--- TEXTO CITADO ---
Leyendo a G.E. Moore

Leyendo a G.E. Moore
Ca'n Pastilla 27 Marzo 2016

lunes, 25 de septiembre de 2017

ILUSIONES Y HECHOS

El artículo de hoy (23.09.2017) de José Luis Pardo en El País, me ha llevado a releer algunas notas y párrafos subrayados, en un par de tomos de Bertrand Russell, referidos al recurrente tema de las Ilusiones y los Hechos.
Mi estimado Lord Russell, hace ya algo así como poco más de medio siglo, explicó (algo que merece ser recordado en esta época de la posverdad) que una proposición es verdadera, solo si se corresponde con los hechos. Lo hizo entonces contra los pragmatistas y los neopositivistas, que sostenían que las afirmaciones no se validan por los hechos, sino por su coherencia con el marco interpretativo. Y a Russell le como escandalizaba esta posición porque, según ella, una proposición falsa podría declararse verdadera, si se construía un marco fantástico o ilusorio para interpretarla, que fuera mayoritariamente aceptado. La historia cultural posterior, parece haber dado la razón a los adversarios de Russell, y a él, algunos, le han considerado una especia de cascarrabias desfasado. Hasta el punto de que hoy los gabinetes de prensa, elaboran “hechos alternativos”, para convertir en verdadera cualquier proposición, por muy fantasmagórica que sea. Es cierto que no siempre consiguen crear una “verdad alternativa”, pero sí logran sembrar la duda, acerca de cual es la realidad y cual la ficción.
--- DATOS PROPORCIONADOS ---
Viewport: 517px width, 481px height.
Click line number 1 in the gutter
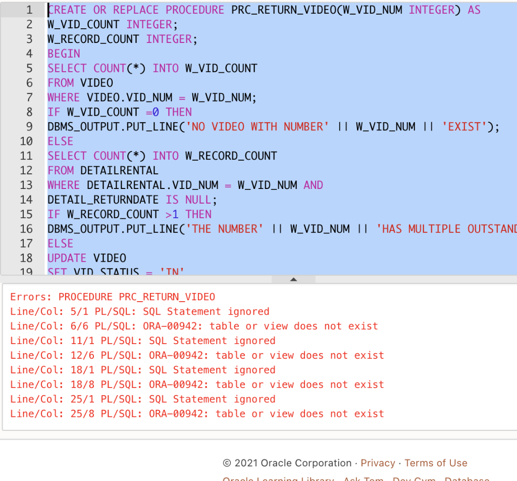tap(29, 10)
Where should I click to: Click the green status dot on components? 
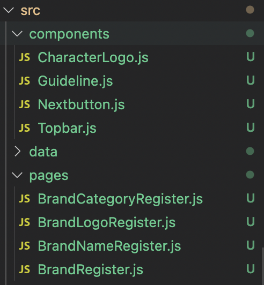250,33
---
--- DATOS PROPORCIONADOS ---
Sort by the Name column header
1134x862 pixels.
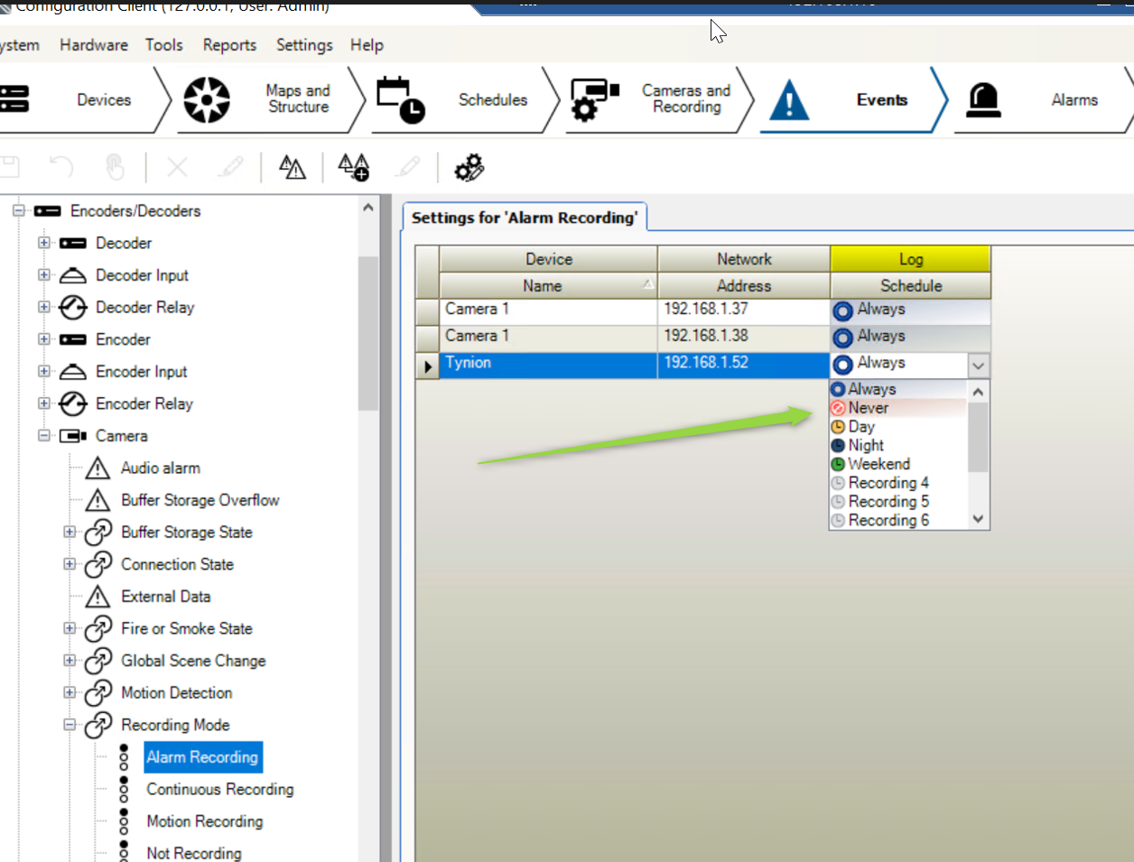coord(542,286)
---
COMPLETA LO SIGUIENTE:
1) Resume el texto citado en dos oraciones.
2) Reproduce literalmente el fragmento del texto citado que va de "ILUSIONES Y HECHOS" a "y los Hechos.", ambos incluidos.
3) Reescribe como lista más breve el párrafo del texto citado que comienza con "Mi estimado Lord Russell", sin perder sus datos principales.

LISTA DE RESPUESTAS:
1) Russell explicó que una proposición es verdadera solo si se corresponde con los hechos, frente a pragmatistas y neopositivistas, que la validaban por su coherencia con el marco interpretativo. La historia cultural posterior parece haber dado la razón a esos adversarios, y hoy los gabinetes de prensa elaboran "hechos alternativos" que, aunque no siempre crean una "verdad alternativa", sí siembran la duda sobre qué es realidad y qué es ficción.

2)
ILUSIONES Y HECHOS

El artículo de hoy (23.09.2017) de José Luis Pardo en El País, me ha llevado a releer algunas notas y párrafos subrayados, en un par de tomos de Bertrand Russell, referidos al recurrente tema de las Ilusiones y los Hechos.

3)
- Hace poco más de medio siglo, Russell explicó que una proposición es verdadera solo si se corresponde con los hechos.
- Lo sostuvo contra pragmatistas y neopositivistas, para quienes las afirmaciones se validan por su coherencia con el marco interpretativo.
- Le escandalizaba que, según esa postura, una proposición falsa pudiera declararse verdadera mediante un marco ilusorio aceptado por la mayoría.
- La historia cultural posterior parece haber dado la razón a sus adversarios, y algunos lo han considerado un cascarrabias desfasado.
- Hoy los gabinetes de prensa elaboran "hechos alternativos" para convertir en verdadera cualquier proposición.
- No siempre logran crear una "verdad alternativa", pero sí siembran la duda sobre qué es realidad y qué es ficción.